*WORK INSTRUCTIONS*.
Repeat every entry in the listing below, exactly.

*GIVEN RECORDS*.
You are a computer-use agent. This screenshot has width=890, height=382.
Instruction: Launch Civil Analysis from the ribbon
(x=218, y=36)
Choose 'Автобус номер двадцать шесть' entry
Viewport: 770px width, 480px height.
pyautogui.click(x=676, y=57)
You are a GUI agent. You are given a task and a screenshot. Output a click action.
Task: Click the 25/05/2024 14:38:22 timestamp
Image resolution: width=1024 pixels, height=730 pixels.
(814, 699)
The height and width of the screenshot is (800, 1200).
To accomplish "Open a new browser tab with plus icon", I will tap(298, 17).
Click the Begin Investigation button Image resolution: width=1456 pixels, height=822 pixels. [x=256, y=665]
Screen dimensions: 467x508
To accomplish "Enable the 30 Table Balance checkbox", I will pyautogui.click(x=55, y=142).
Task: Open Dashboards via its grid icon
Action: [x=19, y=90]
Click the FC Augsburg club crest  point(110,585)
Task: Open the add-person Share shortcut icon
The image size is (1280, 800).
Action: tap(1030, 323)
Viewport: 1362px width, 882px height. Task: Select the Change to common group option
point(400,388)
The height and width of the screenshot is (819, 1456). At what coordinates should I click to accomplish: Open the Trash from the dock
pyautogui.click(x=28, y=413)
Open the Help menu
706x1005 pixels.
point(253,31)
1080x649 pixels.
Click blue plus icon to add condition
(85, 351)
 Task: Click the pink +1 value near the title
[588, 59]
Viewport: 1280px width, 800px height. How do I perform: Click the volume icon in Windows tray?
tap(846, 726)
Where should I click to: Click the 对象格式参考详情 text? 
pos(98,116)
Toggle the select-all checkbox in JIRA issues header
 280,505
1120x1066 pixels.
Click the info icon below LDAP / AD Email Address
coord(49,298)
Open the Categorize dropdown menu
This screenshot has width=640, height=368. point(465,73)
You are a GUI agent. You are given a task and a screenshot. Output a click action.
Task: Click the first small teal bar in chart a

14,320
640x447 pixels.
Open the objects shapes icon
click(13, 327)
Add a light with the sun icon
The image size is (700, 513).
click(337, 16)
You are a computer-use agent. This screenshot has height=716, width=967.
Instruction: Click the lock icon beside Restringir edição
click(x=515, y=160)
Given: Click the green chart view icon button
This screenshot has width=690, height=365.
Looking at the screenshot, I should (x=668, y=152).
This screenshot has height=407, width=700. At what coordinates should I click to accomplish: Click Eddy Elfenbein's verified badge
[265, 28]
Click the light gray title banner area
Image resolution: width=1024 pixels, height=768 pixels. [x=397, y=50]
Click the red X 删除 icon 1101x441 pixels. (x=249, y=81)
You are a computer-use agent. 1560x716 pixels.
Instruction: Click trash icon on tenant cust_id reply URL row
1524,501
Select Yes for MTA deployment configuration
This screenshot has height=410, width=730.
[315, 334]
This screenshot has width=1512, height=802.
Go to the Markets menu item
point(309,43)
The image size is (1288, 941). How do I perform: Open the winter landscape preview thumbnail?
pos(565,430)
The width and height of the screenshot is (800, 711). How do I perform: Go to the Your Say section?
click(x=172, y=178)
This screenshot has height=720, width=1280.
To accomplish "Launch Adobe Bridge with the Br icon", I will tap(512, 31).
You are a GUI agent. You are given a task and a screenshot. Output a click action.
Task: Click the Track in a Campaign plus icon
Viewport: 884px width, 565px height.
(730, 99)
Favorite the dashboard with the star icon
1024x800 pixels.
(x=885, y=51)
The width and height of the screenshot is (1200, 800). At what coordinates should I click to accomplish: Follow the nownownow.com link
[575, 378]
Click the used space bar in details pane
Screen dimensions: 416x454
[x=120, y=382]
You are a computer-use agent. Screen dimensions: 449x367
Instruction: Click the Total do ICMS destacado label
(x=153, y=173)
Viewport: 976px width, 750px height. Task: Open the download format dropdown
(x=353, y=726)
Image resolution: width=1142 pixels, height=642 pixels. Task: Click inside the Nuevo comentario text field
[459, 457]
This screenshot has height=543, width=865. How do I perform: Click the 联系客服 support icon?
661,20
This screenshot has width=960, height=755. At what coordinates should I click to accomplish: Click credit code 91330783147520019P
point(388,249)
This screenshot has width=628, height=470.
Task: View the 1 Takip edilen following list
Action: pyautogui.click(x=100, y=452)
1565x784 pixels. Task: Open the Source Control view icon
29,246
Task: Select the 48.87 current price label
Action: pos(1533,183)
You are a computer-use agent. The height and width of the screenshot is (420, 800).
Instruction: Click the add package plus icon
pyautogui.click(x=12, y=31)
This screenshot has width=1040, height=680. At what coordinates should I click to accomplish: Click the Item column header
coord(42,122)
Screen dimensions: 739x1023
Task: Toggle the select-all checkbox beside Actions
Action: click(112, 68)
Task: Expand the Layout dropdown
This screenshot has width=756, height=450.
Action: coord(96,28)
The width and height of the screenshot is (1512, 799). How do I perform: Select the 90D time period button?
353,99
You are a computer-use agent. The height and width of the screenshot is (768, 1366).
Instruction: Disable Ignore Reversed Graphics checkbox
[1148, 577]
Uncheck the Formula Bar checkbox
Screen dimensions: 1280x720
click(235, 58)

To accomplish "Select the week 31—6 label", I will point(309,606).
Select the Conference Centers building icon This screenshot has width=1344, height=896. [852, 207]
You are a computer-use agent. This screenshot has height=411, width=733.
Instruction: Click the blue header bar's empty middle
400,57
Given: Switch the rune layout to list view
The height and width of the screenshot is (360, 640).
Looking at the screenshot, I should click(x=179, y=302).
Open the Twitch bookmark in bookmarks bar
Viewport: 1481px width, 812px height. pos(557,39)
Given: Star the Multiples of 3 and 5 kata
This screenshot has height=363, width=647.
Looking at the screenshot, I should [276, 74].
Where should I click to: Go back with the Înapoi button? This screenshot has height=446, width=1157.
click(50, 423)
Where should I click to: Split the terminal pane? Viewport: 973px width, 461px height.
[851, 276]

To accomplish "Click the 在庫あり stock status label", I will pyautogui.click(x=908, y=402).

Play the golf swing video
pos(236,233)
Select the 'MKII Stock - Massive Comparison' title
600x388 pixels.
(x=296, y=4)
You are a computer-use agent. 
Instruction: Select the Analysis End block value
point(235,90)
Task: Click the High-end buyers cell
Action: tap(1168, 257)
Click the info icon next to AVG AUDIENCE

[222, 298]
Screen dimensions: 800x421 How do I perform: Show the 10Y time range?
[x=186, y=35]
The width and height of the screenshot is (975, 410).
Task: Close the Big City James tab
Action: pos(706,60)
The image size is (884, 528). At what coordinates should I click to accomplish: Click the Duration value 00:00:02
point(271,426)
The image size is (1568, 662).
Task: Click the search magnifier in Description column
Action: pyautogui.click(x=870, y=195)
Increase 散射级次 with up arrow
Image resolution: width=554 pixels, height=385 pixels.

*TASK RESULT*.
You are a computer-use agent. This screenshot has width=890, height=382.
Instruction: Launch Civil Analysis from the ribbon
(x=218, y=36)
Choose 'Автобус номер двадцать шесть' entry
Viewport: 770px width, 480px height.
pyautogui.click(x=676, y=57)
You are a GUI agent. You are given a task and a screenshot. Output a click action.
Task: Click the 25/05/2024 14:38:22 timestamp
Image resolution: width=1024 pixels, height=730 pixels.
(814, 699)
The height and width of the screenshot is (800, 1200).
To accomplish "Open a new browser tab with plus icon", I will tap(298, 17).
Click the Begin Investigation button Image resolution: width=1456 pixels, height=822 pixels. [x=256, y=665]
Screen dimensions: 467x508
To accomplish "Enable the 30 Table Balance checkbox", I will pyautogui.click(x=55, y=142).
Task: Open Dashboards via its grid icon
Action: [x=19, y=90]
Click the FC Augsburg club crest  point(110,585)
Task: Open the add-person Share shortcut icon
The image size is (1280, 800).
Action: tap(1030, 323)
Viewport: 1362px width, 882px height. Task: Select the Change to common group option
point(400,388)
The height and width of the screenshot is (819, 1456). At what coordinates should I click to accomplish: Open the Trash from the dock
pyautogui.click(x=28, y=413)
Open the Help menu
706x1005 pixels.
point(253,31)
1080x649 pixels.
Click blue plus icon to add condition
(85, 351)
 Task: Click the pink +1 value near the title
[588, 59]
Viewport: 1280px width, 800px height. How do I perform: Click the volume icon in Windows tray?
tap(846, 726)
Where should I click to: Click the 对象格式参考详情 text? 
pos(98,116)
Toggle the select-all checkbox in JIRA issues header
 280,505
1120x1066 pixels.
Click the info icon below LDAP / AD Email Address
coord(49,298)
Open the Categorize dropdown menu
This screenshot has width=640, height=368. point(465,73)
You are a GUI agent. You are given a task and a screenshot. Output a click action.
Task: Click the first small teal bar in chart a

14,320
640x447 pixels.
Open the objects shapes icon
click(13, 327)
Add a light with the sun icon
The image size is (700, 513).
click(337, 16)
You are a computer-use agent. This screenshot has height=716, width=967.
Instruction: Click the lock icon beside Restringir edição
click(x=515, y=160)
Given: Click the green chart view icon button
This screenshot has width=690, height=365.
Looking at the screenshot, I should (x=668, y=152).
This screenshot has height=407, width=700. At what coordinates should I click to accomplish: Click Eddy Elfenbein's verified badge
[265, 28]
Click the light gray title banner area
Image resolution: width=1024 pixels, height=768 pixels. [x=397, y=50]
Click the red X 删除 icon 1101x441 pixels. (x=249, y=81)
You are a computer-use agent. 1560x716 pixels.
Instruction: Click trash icon on tenant cust_id reply URL row
1524,501
Select Yes for MTA deployment configuration
This screenshot has height=410, width=730.
[315, 334]
This screenshot has width=1512, height=802.
Go to the Markets menu item
point(309,43)
The image size is (1288, 941). How do I perform: Open the winter landscape preview thumbnail?
pos(565,430)
The width and height of the screenshot is (800, 711). How do I perform: Go to the Your Say section?
click(x=172, y=178)
This screenshot has height=720, width=1280.
To accomplish "Launch Adobe Bridge with the Br icon", I will tap(512, 31).
You are a GUI agent. You are given a task and a screenshot. Output a click action.
Task: Click the Track in a Campaign plus icon
Viewport: 884px width, 565px height.
(730, 99)
Favorite the dashboard with the star icon
1024x800 pixels.
(x=885, y=51)
The width and height of the screenshot is (1200, 800). At what coordinates should I click to accomplish: Follow the nownownow.com link
[575, 378]
Click the used space bar in details pane
Screen dimensions: 416x454
[x=120, y=382]
You are a computer-use agent. Screen dimensions: 449x367
Instruction: Click the Total do ICMS destacado label
(x=153, y=173)
Viewport: 976px width, 750px height. Task: Open the download format dropdown
(x=353, y=726)
Image resolution: width=1142 pixels, height=642 pixels. Task: Click inside the Nuevo comentario text field
[459, 457]
This screenshot has height=543, width=865. How do I perform: Click the 联系客服 support icon?
661,20
This screenshot has width=960, height=755. At what coordinates should I click to accomplish: Click credit code 91330783147520019P
point(388,249)
This screenshot has width=628, height=470.
Task: View the 1 Takip edilen following list
Action: pyautogui.click(x=100, y=452)
1565x784 pixels. Task: Open the Source Control view icon
29,246
Task: Select the 48.87 current price label
Action: pos(1533,183)
You are a computer-use agent. The height and width of the screenshot is (420, 800).
Instruction: Click the add package plus icon
pyautogui.click(x=12, y=31)
This screenshot has width=1040, height=680. At what coordinates should I click to accomplish: Click the Item column header
coord(42,122)
Screen dimensions: 739x1023
Task: Toggle the select-all checkbox beside Actions
Action: click(112, 68)
Task: Expand the Layout dropdown
This screenshot has width=756, height=450.
Action: coord(96,28)
The width and height of the screenshot is (1512, 799). How do I perform: Select the 90D time period button?
353,99
You are a computer-use agent. The height and width of the screenshot is (768, 1366).
Instruction: Disable Ignore Reversed Graphics checkbox
[1148, 577]
Uncheck the Formula Bar checkbox
Screen dimensions: 1280x720
click(235, 58)

To accomplish "Select the week 31—6 label", I will point(309,606).
Select the Conference Centers building icon This screenshot has width=1344, height=896. [852, 207]
You are a computer-use agent. This screenshot has height=411, width=733.
Instruction: Click the blue header bar's empty middle
400,57
Given: Switch the rune layout to list view
The height and width of the screenshot is (360, 640).
Looking at the screenshot, I should click(x=179, y=302).
Open the Twitch bookmark in bookmarks bar
Viewport: 1481px width, 812px height. pos(557,39)
Given: Star the Multiples of 3 and 5 kata
This screenshot has height=363, width=647.
Looking at the screenshot, I should [276, 74].
Where should I click to: Go back with the Înapoi button? This screenshot has height=446, width=1157.
click(50, 423)
Where should I click to: Split the terminal pane? Viewport: 973px width, 461px height.
[851, 276]

To accomplish "Click the 在庫あり stock status label", I will pyautogui.click(x=908, y=402).

Play the golf swing video
pos(236,233)
Select the 'MKII Stock - Massive Comparison' title
600x388 pixels.
(x=296, y=4)
You are a computer-use agent. 
Instruction: Select the Analysis End block value
point(235,90)
Task: Click the High-end buyers cell
Action: tap(1168, 257)
Click the info icon next to AVG AUDIENCE

[222, 298]
Screen dimensions: 800x421 How do I perform: Show the 10Y time range?
[x=186, y=35]
The width and height of the screenshot is (975, 410).
Task: Close the Big City James tab
Action: pos(706,60)
The image size is (884, 528). At what coordinates should I click to accomplish: Click the Duration value 00:00:02
point(271,426)
The image size is (1568, 662).
Task: Click the search magnifier in Description column
Action: pyautogui.click(x=870, y=195)
Increase 散射级次 with up arrow
Image resolution: width=554 pixels, height=385 pixels.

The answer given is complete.